— begin TEXT BLOCK —

Thursday, February 3, 2011

What's Ugly about the Bride

I need to get something off my chest and I hope you read this to the end.  There is something I never thought about until I became a Lead Pastor at age 48 and it’s this—I believe the great sin of the American Church is materialism.  The reason I even began to notice it a few years ago is because of the financial difficulties my church has experienced.  Up until that time I never worried about what other people gave, but when I had to reduce or delay MY paycheck I began to notice. 

I don’t know what specific people give in my church, but my treasurer has given me a breakdown that goes like this—Person 1 gives $400 per month, person 2 gives $800 per month, etc, etc.  We have around 30 families and my church is located among several nice subdivisions.  I would guess that most of the families make around what I do.  What makes me sad is only about 25% of the people who call Edgewater their church give 10% of their income to God’s Kingdom (Unless they are giving it somewhere else.).   Now I’m told that 25% is average for the average American church.  I think that’s sad.  I don’t want to Pastor an average American church. 

I have always given 10%.  My mom taught that.  My wife has always given 10%.  Her mom taught her that.  For the past several years we have even stepped it up to give beyond 10%.  I have a good friend who stepped it up each year to where he now gives 20%!  He gives 10 to his church and other 10 to other ministries God puts on his heart.  I want to be like that!

I have friends who argue that that kind of thinking is legalistic.  That 10% is Old Testament.  You may be thinking that right now.  (You may be thinking that I’m just writing this so I don’t have to work so many shifts at Caddyshack!  I pray I’m not.)  Here’s my answer to the, “We don’t have to give 10% because that’s Old Testament…

Jesus said clearly, “I haven’t come to abolish the law, but to fulfill the law.”  He never lowered the standard of the law, he raised it.  He said things like, “You have heard it said, ‘Don’t murder’, I say, if you have hate in your heart you are a murderer.”  Jesus is raising the bar.  He is teaching that just not killing people is not good enough. He is getting to the root of sin.  If you want to be sure to never murder, then start at the root—stop hating.

— end TEXT BLOCK —

**BRIEF A:** Could you reproduce the post on church giving, starting with "I have always" and going on through "be like that!", substituting "close friend" for "good friend"?

— begin DATA FOR THIS TASK —

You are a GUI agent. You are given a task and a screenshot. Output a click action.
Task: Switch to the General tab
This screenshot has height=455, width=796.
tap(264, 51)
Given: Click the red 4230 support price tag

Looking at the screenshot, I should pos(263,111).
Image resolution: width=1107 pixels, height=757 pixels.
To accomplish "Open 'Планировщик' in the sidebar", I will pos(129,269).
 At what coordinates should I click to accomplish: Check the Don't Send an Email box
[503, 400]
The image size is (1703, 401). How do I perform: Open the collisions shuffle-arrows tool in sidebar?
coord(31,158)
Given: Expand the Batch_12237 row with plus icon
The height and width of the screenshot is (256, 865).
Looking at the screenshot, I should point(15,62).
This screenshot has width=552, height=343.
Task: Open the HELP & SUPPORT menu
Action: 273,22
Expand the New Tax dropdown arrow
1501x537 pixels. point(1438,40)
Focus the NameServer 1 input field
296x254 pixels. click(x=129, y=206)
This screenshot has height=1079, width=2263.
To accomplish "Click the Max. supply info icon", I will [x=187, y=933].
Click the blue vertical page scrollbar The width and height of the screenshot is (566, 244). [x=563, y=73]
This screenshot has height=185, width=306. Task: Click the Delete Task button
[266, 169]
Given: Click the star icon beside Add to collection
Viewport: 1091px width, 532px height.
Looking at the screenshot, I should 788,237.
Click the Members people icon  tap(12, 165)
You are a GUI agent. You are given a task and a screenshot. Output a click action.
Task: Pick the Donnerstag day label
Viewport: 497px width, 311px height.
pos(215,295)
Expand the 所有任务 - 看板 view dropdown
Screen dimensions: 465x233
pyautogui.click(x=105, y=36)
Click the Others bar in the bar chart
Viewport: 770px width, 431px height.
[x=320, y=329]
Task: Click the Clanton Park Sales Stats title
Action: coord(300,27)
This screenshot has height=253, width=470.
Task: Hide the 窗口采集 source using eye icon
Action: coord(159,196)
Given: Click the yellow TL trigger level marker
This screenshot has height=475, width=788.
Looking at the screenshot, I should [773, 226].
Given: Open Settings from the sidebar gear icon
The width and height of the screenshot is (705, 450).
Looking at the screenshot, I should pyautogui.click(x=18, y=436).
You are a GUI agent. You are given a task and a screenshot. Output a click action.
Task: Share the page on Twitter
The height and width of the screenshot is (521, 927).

— end DATA FOR THIS TASK —

**BRIEF B:** Could you output, unchanged, the lines of the records starting with the line with "Click the Members" and going on through the line with "Action: coord(159,196)"?

**REPLY A:**
I have always given 10%.  My mom taught that.  My wife has always given 10%.  Her mom taught her that.  For the past several years we have even stepped it up to give beyond 10%.  I have a close friend who stepped it up each year to where he now gives 20%!  He gives 10 to his church and other 10 to other ministries God puts on his heart.  I want to be like that!

**REPLY B:**
Click the Members people icon  tap(12, 165)
You are a GUI agent. You are given a task and a screenshot. Output a click action.
Task: Pick the Donnerstag day label
Viewport: 497px width, 311px height.
pos(215,295)
Expand the 所有任务 - 看板 view dropdown
Screen dimensions: 465x233
pyautogui.click(x=105, y=36)
Click the Others bar in the bar chart
Viewport: 770px width, 431px height.
[x=320, y=329]
Task: Click the Clanton Park Sales Stats title
Action: coord(300,27)
This screenshot has height=253, width=470.
Task: Hide the 窗口采集 source using eye icon
Action: coord(159,196)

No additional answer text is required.